• Exercise aim:
Rewrite everything from the start of the items down to the line containing "Action: [x=344, y=308]", switching "Task" to "Goal" and leaving all else unchanged.

• Stored records:

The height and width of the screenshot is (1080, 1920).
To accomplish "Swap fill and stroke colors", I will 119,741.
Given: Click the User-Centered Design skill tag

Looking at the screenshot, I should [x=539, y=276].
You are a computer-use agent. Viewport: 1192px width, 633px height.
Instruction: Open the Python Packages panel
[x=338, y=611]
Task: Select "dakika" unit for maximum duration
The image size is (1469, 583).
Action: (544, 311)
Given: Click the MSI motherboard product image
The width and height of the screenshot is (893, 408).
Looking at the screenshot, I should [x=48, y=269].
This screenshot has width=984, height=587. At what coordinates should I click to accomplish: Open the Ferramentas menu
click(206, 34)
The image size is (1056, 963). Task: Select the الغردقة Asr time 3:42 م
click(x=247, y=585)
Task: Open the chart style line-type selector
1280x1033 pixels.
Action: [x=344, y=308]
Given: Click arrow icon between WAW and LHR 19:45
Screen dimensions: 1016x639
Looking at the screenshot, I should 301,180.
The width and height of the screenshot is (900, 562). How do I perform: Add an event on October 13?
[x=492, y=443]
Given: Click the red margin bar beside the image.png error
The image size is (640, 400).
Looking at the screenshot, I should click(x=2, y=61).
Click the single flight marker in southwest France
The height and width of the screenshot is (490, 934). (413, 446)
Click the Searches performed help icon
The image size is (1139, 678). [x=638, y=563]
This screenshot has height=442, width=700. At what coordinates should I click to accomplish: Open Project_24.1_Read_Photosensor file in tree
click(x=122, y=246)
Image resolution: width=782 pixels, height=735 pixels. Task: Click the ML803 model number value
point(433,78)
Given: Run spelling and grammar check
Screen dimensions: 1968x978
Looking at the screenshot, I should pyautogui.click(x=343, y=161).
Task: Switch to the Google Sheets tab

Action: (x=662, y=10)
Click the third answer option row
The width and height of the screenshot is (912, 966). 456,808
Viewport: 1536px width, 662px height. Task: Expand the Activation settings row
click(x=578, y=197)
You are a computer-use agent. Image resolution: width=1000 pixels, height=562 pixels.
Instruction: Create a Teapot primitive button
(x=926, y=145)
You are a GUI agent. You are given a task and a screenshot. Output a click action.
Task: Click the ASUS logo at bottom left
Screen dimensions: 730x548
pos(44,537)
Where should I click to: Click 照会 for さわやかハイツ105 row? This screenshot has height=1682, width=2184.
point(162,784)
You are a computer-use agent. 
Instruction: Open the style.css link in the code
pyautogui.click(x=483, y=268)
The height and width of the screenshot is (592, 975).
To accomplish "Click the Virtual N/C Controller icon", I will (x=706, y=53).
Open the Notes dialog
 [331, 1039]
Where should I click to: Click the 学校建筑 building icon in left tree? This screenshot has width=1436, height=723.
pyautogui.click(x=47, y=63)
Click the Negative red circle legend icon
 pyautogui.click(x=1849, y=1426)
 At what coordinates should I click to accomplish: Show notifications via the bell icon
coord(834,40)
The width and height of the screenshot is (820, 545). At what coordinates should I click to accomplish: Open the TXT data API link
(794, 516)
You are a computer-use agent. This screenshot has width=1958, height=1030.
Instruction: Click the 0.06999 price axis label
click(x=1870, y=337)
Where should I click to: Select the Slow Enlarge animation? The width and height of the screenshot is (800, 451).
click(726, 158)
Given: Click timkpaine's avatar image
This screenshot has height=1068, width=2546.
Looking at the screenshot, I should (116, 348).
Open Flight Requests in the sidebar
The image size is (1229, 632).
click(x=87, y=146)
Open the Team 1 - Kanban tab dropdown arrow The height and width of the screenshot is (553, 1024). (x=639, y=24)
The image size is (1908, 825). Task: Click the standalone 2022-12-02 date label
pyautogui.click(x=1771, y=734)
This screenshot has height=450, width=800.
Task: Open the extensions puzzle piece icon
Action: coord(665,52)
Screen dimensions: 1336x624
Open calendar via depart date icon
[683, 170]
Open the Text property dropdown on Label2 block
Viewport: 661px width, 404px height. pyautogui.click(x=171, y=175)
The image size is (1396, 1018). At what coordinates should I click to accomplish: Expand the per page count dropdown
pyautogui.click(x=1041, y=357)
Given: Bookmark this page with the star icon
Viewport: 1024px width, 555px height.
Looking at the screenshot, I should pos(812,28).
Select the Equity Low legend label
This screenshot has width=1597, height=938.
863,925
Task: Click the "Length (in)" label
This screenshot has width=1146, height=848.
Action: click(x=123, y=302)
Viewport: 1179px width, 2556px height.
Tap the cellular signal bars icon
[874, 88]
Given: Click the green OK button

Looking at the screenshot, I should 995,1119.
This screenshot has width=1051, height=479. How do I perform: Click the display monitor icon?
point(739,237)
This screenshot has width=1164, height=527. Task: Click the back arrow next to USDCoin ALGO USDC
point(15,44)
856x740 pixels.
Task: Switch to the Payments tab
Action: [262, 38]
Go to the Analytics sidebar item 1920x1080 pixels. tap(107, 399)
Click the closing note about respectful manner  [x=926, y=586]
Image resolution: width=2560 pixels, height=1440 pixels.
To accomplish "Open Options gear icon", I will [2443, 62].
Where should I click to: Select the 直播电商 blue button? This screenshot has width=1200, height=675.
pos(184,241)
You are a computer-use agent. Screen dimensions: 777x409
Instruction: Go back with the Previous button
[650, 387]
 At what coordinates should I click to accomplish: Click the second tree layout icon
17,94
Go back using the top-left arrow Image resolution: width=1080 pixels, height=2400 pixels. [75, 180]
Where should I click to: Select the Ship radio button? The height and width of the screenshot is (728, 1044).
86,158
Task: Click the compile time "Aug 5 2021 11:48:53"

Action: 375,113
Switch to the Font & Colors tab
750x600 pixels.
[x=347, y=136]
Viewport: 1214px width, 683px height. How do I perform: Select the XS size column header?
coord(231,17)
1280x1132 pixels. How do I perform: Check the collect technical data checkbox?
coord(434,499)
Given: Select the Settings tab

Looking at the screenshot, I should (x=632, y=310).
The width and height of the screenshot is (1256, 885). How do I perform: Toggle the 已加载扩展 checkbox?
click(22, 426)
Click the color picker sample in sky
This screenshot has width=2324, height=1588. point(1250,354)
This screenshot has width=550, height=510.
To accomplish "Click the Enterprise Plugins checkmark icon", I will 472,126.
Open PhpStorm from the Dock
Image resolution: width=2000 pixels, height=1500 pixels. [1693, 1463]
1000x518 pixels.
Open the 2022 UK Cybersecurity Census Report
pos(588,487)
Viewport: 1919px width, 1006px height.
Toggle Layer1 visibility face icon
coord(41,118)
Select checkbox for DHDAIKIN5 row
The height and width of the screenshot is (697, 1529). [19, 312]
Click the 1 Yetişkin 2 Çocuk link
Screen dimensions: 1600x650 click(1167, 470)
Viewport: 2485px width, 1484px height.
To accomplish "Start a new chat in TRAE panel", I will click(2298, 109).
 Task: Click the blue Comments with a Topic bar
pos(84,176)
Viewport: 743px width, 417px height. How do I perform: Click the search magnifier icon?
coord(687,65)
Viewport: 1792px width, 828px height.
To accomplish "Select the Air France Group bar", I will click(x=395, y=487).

• Task response:
The height and width of the screenshot is (1080, 1920).
To accomplish "Swap fill and stroke colors", I will 119,741.
Given: Click the User-Centered Design skill tag

Looking at the screenshot, I should [x=539, y=276].
You are a computer-use agent. Viewport: 1192px width, 633px height.
Instruction: Open the Python Packages panel
[x=338, y=611]
Goal: Select "dakika" unit for maximum duration
The image size is (1469, 583).
Action: (544, 311)
Given: Click the MSI motherboard product image
The width and height of the screenshot is (893, 408).
Looking at the screenshot, I should [x=48, y=269].
This screenshot has width=984, height=587. At what coordinates should I click to accomplish: Open the Ferramentas menu
click(206, 34)
The image size is (1056, 963). Goal: Select the الغردقة Asr time 3:42 م
click(x=247, y=585)
Goal: Open the chart style line-type selector
1280x1033 pixels.
Action: [x=344, y=308]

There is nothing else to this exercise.